Minnesota’s legal cannabis rollout has given Native American tribes a head start, creating what some tribal members call a “model” approach, though the concept is not without challenges.
“We sort of look at Minnesota as like the ideal model of what we’d like to see happen,” said Rob Pero, founder of Canndigenous and the Indigenous Cannabis Industry Association (ICIA). “Tribes have every right to advance quicker than the state because they have civil regulatory authority.”
While Minnesota works through its adult-use cannabis rollout, several tribal nations are quickly establishing retail operations both on and off reservation lands. White Earth, Red Lake and Prairie Island are among those making significant moves in the market, tribal representatives noted.
“Tribes are starting to put locations across the state of Minnesota rather quickly,” Pero said, adding that tribes are implementing “longer term, 5- to 10-year business plans” rather than immediately distributing cannabis revenues to tribal members.

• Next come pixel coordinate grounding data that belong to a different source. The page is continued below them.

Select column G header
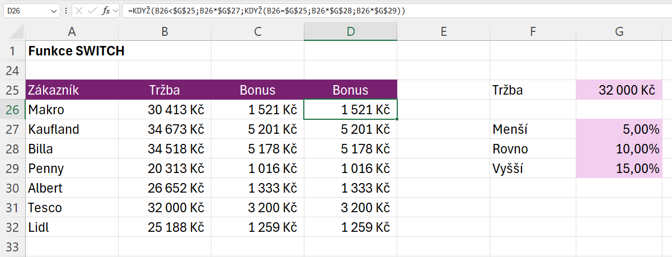 [x=619, y=32]
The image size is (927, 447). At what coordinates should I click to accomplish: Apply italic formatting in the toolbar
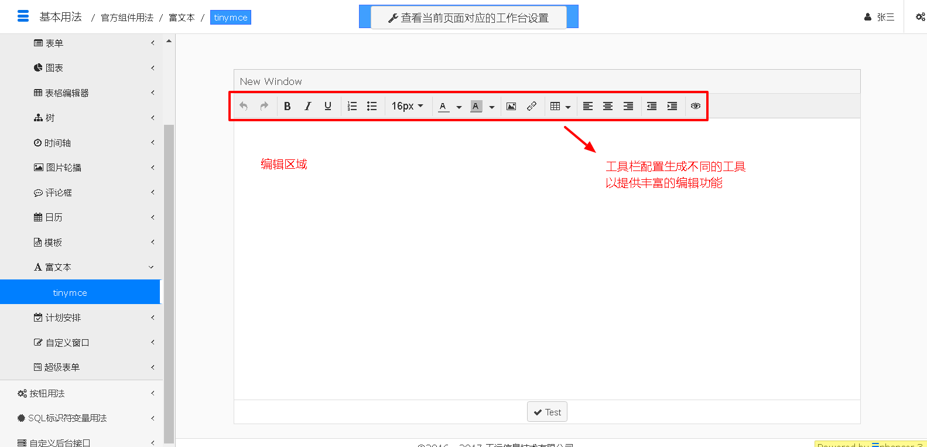tap(307, 106)
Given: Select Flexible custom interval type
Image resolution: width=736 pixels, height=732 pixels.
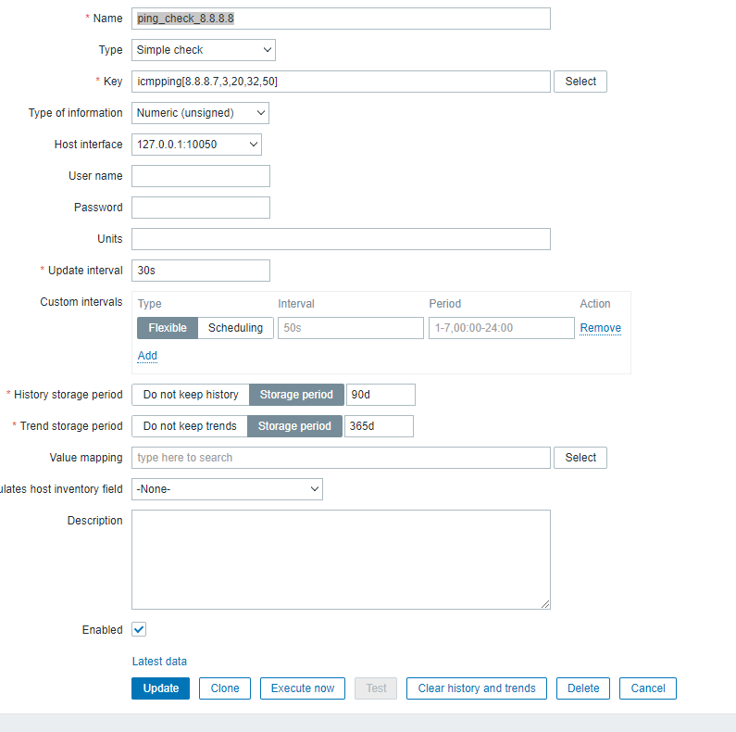Looking at the screenshot, I should [168, 328].
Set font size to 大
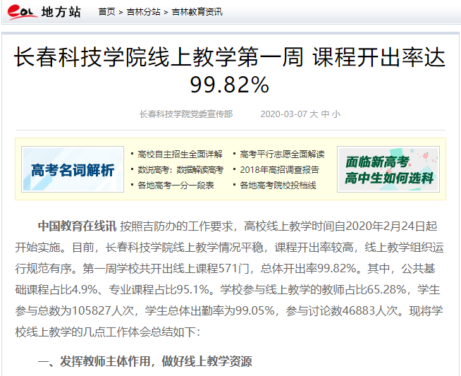The width and height of the screenshot is (461, 376). tap(314, 114)
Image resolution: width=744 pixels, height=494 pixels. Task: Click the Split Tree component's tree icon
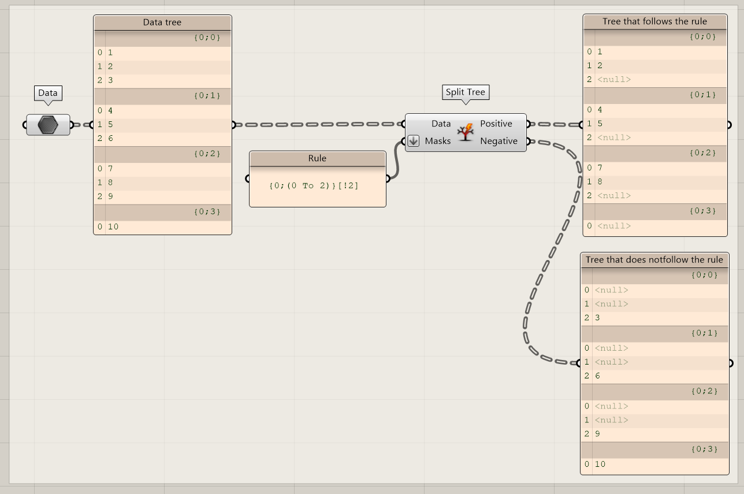465,132
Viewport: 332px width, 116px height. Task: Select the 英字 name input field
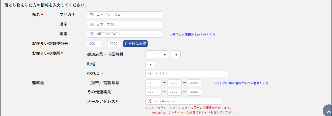tap(124, 34)
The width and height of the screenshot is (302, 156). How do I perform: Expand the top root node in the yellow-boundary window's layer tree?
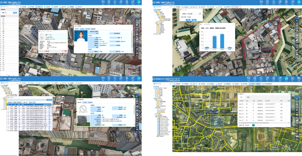[154, 87]

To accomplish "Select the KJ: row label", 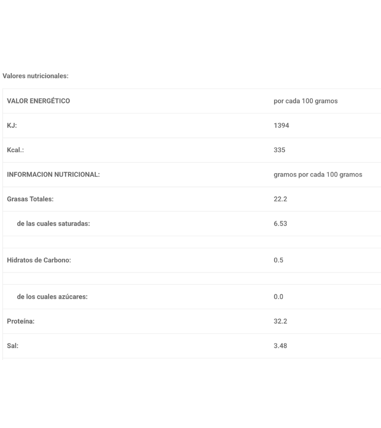I will point(12,126).
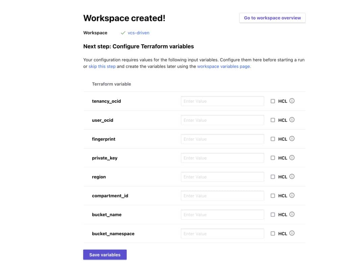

That rapid deployment, however, has catalyzed internal discussions within tribal communities about how cannabis profits should be allocated and who should benefit from the new enterprises.
“Community members, when they hear tribes are taking the enterprise or creating an enterprise to move forward as a wealth building engine, they’re expecting that wealth to come back in some cases probably rather quickly,” Pero said. “The disconnect between the community members and what they think the intent of revenue is supposed to go towards for long term sustainable growth of their communities” can create tensions.

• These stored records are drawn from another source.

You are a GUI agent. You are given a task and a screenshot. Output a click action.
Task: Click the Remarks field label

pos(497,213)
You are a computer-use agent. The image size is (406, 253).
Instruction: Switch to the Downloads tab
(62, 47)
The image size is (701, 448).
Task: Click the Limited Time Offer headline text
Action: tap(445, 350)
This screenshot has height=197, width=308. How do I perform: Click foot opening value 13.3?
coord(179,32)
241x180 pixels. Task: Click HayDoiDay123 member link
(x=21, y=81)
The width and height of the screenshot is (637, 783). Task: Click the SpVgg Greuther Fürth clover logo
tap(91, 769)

A recent case involving Todd Thompson, a member of White Earth Band in Northern Minnesota, has highlighted those internal divisions. Thompson, who operated his own cannabis business, was raided this month by Mahnomen County law enforcement. To make matters worse, ICIA Executive Director Mary Jane Oatman alleged that “tribal law enforcement looked the other way while this raid took place.”
During the raid, Thompson told The Guardian, authorities “took my sacred items, my sage bowl, tipped it upside down on my bed, they took my feather and put it on the floor,” showing the cultural insensitivity that can accompany raids on dispensaries.

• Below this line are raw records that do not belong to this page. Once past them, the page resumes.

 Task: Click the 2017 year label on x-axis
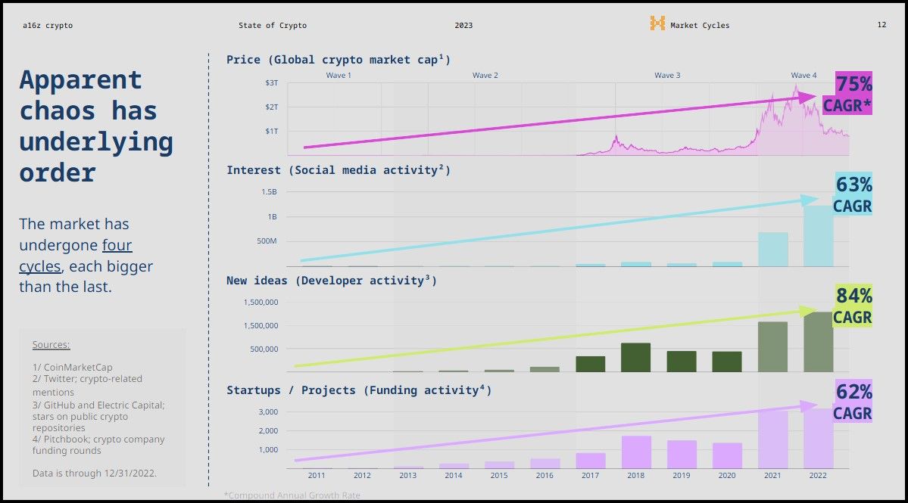[x=590, y=475]
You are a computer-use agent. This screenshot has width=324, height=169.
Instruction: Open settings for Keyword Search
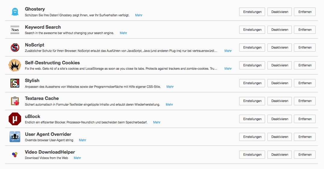point(252,30)

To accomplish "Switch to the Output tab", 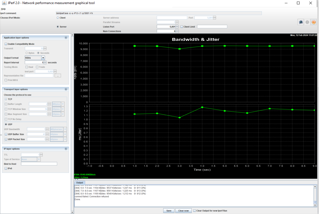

“(Thompson) finds himself now in a situation where his business is competing against tribal corporations, business resources, law; so, it’s a frustrating situation all the way around,” Oatman said. She advocates for tribes to “embrace opportunities for their tribal citizens to also be able to get a license and to participate.”
Oatman, whose grandparents went to federal prison for growing marijuana on the Nez Perce Reservation in Idaho when she was in elementary school, brings personal experience to her advocacy. As founder of the Indigenous Cannabis Coalition and Tribal Hemp and Cannabis magazine, she tracks tribal cannabis operations nationwide.
“I built out a whole database for it, like an entire tribal nation and operational database for who’s who and where they’re doing it. All of that with their codes, contacts, ordinances, because it needed to be done and nobody else was doing it,” Oatman said.
Oatman warned that the threat of outsiders looking to exploit tribal communities for business opportunities of all stripes – including cannabis – is very real, and something tribes must ward against.
“In my different communities that I work within, it’s not just cannabis, it’s solar, it’s geothermal – whatever is the fast get rich quick scheme or new emerging technology or industry, there is always going to be a shark coming into a tribal community to take advantage of them, 100% of the time,” she said.
Many tribes are hiring outside cannabis experts to launch their businesses as well.
“We’re getting a bunch of former CEOs or general managers from MSOs or operations in other legal states that are coming into new tribal markets and really moving the needle,” said Pero, who is a member of the Bad River Band of the Lake Superior Tribe of Chippewa Indians.
Tribes are taking different approaches to cannabis, Pero said. Some run businesses as tribal government enterprises, while others “on the East Coast are handing out licenses to tribal entrepreneurs and empowering their citizens to go create businesses.”
Pero believes tribal governments should keep some distance from day-to-day cannabis operations.
“The ideal situation is tribes compartmentalize. They create a commission, they create a business structure and then hire and provide that degree of separation so that business is reported to the cannabis commission board, which reports to the tribal government,” he said.
The ICIA plans to host a one-day public forum in Minnesota in May following the conclusion of the state’s legislative session. According to Oatman, this “post legislative tribal cannabis debriefing” will include tribal CEOs and allow for difficult questions to be addressed openly.
At the end of the day, cannabis also represents more than just a business opportunity for Native American communities. Pero explained that growing and selling cannabis gives tribes enterprises they can fully control, unlike many other economic development projects.
“Tribes that have established cannabis operations or any other alternative revenue generating industries that are outside of federal funding and gaming are confident, they’re feeling good about that,” Pero said, noting such independence is especially valuable given fluctuating federal policies.
For now, with Minnesota state license lotteries not expected until May or June, tribal operations are filling a market void, meaning they’re likely to turn a solid profit, at least in the short term before the market fills up.